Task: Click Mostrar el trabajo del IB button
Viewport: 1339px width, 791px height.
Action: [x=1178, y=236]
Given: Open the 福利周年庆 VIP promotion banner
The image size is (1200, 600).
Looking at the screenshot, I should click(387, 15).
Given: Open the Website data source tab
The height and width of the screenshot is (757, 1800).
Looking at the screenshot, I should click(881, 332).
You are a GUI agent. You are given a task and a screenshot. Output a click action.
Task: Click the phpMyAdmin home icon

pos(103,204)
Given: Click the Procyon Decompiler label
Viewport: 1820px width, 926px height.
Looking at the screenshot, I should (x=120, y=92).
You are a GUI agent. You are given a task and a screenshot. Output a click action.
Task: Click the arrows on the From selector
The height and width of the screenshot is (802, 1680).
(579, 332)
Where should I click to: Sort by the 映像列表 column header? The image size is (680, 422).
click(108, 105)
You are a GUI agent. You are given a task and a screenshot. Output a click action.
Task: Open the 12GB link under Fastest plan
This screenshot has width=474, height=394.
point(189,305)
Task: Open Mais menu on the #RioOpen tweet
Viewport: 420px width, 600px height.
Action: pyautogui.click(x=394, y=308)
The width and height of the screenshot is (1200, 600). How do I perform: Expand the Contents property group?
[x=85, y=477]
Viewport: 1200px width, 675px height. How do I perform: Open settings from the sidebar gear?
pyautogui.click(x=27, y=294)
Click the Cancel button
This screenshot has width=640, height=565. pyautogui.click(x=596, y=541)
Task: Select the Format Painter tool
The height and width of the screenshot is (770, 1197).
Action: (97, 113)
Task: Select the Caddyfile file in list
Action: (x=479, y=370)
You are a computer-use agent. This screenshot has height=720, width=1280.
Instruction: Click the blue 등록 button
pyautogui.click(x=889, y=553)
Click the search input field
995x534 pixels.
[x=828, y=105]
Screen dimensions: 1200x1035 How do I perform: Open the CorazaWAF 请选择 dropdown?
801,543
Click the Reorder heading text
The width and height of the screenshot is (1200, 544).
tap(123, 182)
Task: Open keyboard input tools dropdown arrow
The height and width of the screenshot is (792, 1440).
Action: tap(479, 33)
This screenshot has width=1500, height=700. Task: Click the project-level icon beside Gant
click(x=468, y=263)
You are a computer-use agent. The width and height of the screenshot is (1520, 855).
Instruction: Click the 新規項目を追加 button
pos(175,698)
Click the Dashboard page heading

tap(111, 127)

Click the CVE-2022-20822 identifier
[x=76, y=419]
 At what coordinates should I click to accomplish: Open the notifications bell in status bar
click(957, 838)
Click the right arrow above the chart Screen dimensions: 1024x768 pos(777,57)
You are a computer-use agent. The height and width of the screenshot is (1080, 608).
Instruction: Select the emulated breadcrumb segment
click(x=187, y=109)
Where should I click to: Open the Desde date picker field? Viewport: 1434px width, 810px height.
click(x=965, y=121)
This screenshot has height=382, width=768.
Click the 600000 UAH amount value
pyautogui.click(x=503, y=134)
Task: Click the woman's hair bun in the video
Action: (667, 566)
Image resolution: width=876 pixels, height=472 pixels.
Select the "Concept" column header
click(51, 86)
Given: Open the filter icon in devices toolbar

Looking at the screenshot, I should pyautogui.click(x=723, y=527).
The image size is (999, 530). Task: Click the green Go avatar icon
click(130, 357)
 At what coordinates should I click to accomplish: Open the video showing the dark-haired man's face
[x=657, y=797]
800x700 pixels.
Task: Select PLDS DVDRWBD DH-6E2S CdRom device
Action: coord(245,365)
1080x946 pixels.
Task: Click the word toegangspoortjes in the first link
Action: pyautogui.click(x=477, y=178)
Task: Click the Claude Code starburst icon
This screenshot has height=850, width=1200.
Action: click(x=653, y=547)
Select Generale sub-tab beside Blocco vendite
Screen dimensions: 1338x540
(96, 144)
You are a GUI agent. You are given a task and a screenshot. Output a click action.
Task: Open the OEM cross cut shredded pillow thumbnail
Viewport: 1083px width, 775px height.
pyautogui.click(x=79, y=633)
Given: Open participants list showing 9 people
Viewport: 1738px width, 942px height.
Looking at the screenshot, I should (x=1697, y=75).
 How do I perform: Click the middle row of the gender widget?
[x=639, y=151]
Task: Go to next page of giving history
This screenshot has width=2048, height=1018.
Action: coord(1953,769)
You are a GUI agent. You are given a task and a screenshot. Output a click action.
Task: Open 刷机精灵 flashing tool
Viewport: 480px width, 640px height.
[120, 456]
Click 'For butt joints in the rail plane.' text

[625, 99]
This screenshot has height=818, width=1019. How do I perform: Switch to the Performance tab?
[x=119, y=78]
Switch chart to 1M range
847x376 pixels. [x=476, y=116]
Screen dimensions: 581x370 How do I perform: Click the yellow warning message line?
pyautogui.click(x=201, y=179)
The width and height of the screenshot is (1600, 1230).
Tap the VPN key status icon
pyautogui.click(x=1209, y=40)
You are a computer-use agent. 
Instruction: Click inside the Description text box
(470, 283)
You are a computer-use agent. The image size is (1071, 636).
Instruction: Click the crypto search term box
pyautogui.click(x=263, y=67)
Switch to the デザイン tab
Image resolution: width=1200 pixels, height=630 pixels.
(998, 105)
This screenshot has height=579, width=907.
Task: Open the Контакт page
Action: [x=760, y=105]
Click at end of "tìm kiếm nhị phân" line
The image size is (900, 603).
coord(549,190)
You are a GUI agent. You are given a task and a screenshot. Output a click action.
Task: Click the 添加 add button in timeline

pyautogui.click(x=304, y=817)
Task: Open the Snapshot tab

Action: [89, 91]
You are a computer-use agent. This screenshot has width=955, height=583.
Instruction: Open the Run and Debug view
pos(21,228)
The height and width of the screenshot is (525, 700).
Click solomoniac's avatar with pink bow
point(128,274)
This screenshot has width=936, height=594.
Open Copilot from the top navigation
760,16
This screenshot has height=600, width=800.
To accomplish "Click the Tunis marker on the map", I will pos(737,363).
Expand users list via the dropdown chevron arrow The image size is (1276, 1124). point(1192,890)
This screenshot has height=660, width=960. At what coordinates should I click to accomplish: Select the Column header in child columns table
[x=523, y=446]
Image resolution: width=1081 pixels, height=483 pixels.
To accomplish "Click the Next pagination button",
++++++++
**ASSIGNED TASK:** For this exercise, copy each line from the listing above that has the word "input".

**TASK RESULT:**
Click the search input field
Task: Open keyboard input tools dropdown arrow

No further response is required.